* [Excerpted records]
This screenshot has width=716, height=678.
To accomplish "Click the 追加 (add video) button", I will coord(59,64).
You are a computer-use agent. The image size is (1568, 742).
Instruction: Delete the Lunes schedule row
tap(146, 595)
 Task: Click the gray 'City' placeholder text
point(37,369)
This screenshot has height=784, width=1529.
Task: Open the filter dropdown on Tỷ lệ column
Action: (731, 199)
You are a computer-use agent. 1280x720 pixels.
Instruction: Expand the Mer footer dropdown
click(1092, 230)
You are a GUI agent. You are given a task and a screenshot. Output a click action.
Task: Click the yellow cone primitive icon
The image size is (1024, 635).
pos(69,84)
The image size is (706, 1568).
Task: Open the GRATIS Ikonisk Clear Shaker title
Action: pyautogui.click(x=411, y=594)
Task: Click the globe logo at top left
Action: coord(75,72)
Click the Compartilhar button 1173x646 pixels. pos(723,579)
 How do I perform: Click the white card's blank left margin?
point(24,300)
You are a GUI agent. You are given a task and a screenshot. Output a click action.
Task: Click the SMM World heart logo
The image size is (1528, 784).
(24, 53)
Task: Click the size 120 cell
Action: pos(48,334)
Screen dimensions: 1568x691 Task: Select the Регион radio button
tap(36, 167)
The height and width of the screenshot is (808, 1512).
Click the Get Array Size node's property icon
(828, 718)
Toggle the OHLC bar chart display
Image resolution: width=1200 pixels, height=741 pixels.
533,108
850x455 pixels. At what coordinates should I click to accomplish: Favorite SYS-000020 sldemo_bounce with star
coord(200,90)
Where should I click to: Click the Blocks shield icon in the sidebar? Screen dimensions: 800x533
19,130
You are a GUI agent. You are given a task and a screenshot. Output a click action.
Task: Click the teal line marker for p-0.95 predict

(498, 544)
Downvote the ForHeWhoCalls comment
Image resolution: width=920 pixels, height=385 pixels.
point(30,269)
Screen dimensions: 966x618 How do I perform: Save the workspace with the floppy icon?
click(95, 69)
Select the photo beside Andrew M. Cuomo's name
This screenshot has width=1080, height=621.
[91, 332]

* [Task statement] Scan the listing above for the word "computer" and show each line where it is found.

* [Task solution]
You are a computer-use agent. The image size is (1568, 742).
You are a computer-use agent. 1280x720 pixels.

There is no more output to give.